■ INSTRUCTIONS FOR THE TASK ■
Copy out the items below exactly, everything from the line containing "View the Master" down to the end of the items.

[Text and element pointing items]
#####
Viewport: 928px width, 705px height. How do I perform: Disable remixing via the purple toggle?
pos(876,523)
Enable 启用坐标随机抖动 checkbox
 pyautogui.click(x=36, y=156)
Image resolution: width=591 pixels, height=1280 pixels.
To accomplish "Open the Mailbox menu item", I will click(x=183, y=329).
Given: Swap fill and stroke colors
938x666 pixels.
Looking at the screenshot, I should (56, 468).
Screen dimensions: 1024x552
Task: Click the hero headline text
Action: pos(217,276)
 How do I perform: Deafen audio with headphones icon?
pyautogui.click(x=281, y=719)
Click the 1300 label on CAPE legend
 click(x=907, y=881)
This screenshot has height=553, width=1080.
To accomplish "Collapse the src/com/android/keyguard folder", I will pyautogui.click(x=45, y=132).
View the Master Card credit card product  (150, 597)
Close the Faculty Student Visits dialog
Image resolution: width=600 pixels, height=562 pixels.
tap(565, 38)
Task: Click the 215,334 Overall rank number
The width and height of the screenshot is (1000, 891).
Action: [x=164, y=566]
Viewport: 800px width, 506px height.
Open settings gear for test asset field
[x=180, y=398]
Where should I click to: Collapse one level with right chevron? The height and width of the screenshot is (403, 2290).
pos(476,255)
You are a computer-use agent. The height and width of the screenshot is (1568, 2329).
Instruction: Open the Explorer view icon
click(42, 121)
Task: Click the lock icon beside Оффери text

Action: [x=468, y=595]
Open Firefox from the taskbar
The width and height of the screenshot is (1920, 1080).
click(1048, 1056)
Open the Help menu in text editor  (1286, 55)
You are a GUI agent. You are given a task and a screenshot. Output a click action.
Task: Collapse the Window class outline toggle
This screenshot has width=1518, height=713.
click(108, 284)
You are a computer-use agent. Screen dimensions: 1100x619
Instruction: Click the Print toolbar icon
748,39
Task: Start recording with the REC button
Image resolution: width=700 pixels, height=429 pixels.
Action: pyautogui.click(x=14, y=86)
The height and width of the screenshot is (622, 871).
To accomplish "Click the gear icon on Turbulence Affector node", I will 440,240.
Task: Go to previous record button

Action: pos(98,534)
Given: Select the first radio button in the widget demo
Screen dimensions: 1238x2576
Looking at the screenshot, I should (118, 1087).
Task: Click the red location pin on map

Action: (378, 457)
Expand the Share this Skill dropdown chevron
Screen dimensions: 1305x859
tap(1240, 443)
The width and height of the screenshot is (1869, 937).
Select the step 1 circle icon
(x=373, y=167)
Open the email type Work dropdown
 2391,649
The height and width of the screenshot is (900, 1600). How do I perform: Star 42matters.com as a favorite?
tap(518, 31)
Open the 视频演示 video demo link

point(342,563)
#####
■ EXERCISE OUTPUT ■
View the Master Card credit card product  (150, 597)
Close the Faculty Student Visits dialog
Image resolution: width=600 pixels, height=562 pixels.
tap(565, 38)
Task: Click the 215,334 Overall rank number
The width and height of the screenshot is (1000, 891).
Action: [x=164, y=566]
Viewport: 800px width, 506px height.
Open settings gear for test asset field
[x=180, y=398]
Where should I click to: Collapse one level with right chevron? The height and width of the screenshot is (403, 2290).
pos(476,255)
You are a computer-use agent. The height and width of the screenshot is (1568, 2329).
Instruction: Open the Explorer view icon
click(42, 121)
Task: Click the lock icon beside Оффери text

Action: [x=468, y=595]
Open Firefox from the taskbar
The width and height of the screenshot is (1920, 1080).
click(1048, 1056)
Open the Help menu in text editor  (1286, 55)
You are a GUI agent. You are given a task and a screenshot. Output a click action.
Task: Collapse the Window class outline toggle
This screenshot has width=1518, height=713.
click(108, 284)
You are a computer-use agent. Screen dimensions: 1100x619
Instruction: Click the Print toolbar icon
748,39
Task: Start recording with the REC button
Image resolution: width=700 pixels, height=429 pixels.
Action: pyautogui.click(x=14, y=86)
The height and width of the screenshot is (622, 871).
To accomplish "Click the gear icon on Turbulence Affector node", I will 440,240.
Task: Go to previous record button

Action: pos(98,534)
Given: Select the first radio button in the widget demo
Screen dimensions: 1238x2576
Looking at the screenshot, I should (118, 1087).
Task: Click the red location pin on map

Action: (378, 457)
Expand the Share this Skill dropdown chevron
Screen dimensions: 1305x859
tap(1240, 443)
The width and height of the screenshot is (1869, 937).
Select the step 1 circle icon
(x=373, y=167)
Open the email type Work dropdown
 2391,649
The height and width of the screenshot is (900, 1600). How do I perform: Star 42matters.com as a favorite?
tap(518, 31)
Open the 视频演示 video demo link

point(342,563)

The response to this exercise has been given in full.